Negosiasi Ala Nadhira

Negosiasi Ala Nadhira
Oleh: Telly D.
Pagi itu, seperti biasa, nenek bersiap mengantar Nadhira ke sekolah Sparkletots. Udara pagi di Woodlands terasa segar, meski masih ada sisa kantuk di mata. Nenek tahu hari ini akan sedikit berbeda karena semalam Nadhira ikut salat tarawih bersama ayah dan ibu. Nenek sudah menduga bahwa kamu pasti kurang tidur dan bangun paginya akan sedikit lebih sulit. Benar saja, ketika dibangunkan, Nadhira hanya bergumam pelan, “Wait 5 menit…” sambil kembali memeluk bantal kesayanganmu dan menutup mata lagi.
Nenek tersenyum sendiri melihat tingkah cucu kesayangan ini. Nadhira memang sudah pandai ‘bernegosiasi’ sejak kecil. Ayahmu pun mencoba bersabar, menunggu lima menit seperti permintaanmu. Tapi setelah lima menit berlalu, matamu tetap tertutup rapat. Nenek paham betul, tubuh mungilmu pasti masih lelah karena semalam ikut beribadah hingga larut.
Akhirnya, ayahmu memutuskan untuk memandikan Nadhira meski matamu masih terpejam. Lucu sekali melihat Nadhira yang masih setengah sadar, dimandikan dengan lembut, dipakaikan baju, dan bahkan sepatu dalam kondisi setengah tertidur. Nenek hanya mengamati dari dekat, memastikan segalanya berjalan lancar. Di dalam hati, nenek merasa bangga pada ayah Nadhira yang penuh kesabaran dan kasih sayang.
Saat tiba waktunya berangkat, nenek mendorong kereta dorong Nadhira menuju sekolah. Sepanjang perjalanan, kamu kembali terlelap. Wajah polosmu terlihat damai, meski nenek tahu di balik ketenangan itu, tubuh kecilmu masih menyesuaikan diri dengan kelelahan semalam. Nenek membiarkanmu beristirahat selama perjalanan, membiarkanmu menikmati waktu tenang sebelum tiba di sekolah.

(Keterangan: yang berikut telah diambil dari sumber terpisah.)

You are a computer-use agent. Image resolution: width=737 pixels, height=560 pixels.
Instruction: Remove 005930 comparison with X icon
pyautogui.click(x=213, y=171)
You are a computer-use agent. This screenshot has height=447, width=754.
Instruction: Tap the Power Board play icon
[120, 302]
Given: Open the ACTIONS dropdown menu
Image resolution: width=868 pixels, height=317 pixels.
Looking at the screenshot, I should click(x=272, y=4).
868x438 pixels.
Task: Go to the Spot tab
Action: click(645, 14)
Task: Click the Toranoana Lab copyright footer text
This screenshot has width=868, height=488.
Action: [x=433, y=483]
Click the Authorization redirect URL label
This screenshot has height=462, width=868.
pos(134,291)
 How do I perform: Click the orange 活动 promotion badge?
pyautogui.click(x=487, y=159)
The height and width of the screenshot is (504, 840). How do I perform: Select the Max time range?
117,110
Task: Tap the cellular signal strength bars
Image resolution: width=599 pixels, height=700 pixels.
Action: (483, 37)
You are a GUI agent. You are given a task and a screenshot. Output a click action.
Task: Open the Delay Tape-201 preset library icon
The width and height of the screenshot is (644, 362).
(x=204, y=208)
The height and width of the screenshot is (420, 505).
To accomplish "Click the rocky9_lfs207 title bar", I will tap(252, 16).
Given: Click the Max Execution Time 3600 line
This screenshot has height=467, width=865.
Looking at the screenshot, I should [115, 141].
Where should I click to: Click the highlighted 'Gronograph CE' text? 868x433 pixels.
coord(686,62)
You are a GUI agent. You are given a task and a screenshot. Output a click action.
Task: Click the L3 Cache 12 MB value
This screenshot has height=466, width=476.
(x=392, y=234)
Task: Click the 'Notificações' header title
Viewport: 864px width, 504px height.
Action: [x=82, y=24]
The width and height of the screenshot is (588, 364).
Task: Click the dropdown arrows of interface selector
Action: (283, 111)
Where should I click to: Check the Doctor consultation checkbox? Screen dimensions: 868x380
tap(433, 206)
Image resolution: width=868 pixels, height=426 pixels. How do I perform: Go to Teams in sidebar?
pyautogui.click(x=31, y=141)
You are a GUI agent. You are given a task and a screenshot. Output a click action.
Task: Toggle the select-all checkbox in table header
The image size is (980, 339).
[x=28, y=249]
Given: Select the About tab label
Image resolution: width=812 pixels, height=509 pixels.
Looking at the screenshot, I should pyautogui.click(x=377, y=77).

Nadhira Minta Makan Biskuit Sebelum Masuk ke Kelas. Foto: Dokumen Pribadi
Ketika sampai di depan kelas, Nadhira membuka mata perlahan. Kamu tampak masih mengantuk, tapi tiba-tiba wajahmu berubah ceria saat melihat anak-anak lain yang sedang antri masuk kelas. Seperti biasa, Nadhira punya cara cerdik untuk menunda masuk kelas. “Nenek Ina, I want biscuit,” pintamu dengan suara lembut, matamu berbinar penuh harap.
Nenek tahu ini bukan sekadar permintaan biasa. Nadhira sudah hafal betul aturan di sekolah. Anak-anak yang sedang makan tidak diperbolehkan masuk kelas sampai makanan mereka habis, agar tidak mengganggu teman-teman yang lain. Ini adalah siasat kecil Nadhira agar bisa menunda masuk kelas, dan nenek hanya bisa tersenyum penuh kasih sayang.

Nadhira Memperlambat Makan Biskuit Sebelum Masuk ke Kelas. Foto: Dokumen Pribadi
Ayahmu memberikan biskuit sambil ikut menemani mencoba membujuk, “Nadhira, eat quickly so we can go inside.” Namun, jawaban Nadhira membuat nenek tertawa kecil. Dengan wajah serius, kamu menjawab, “I want eat slowly.” Dan benar saja, kamu mulai menggigit biskuitmu dengan perlahan-lahan, mengunyahnya dengan penuh kesabaran seolah-olah kamu sedang menikmati makanan paling lezat di dunia. Tidak hanya itu, kamu juga menyelingi dengan minum susu, sambil memperhatikan teman-temanmu yang satu per satu masuk ke dalam kelas.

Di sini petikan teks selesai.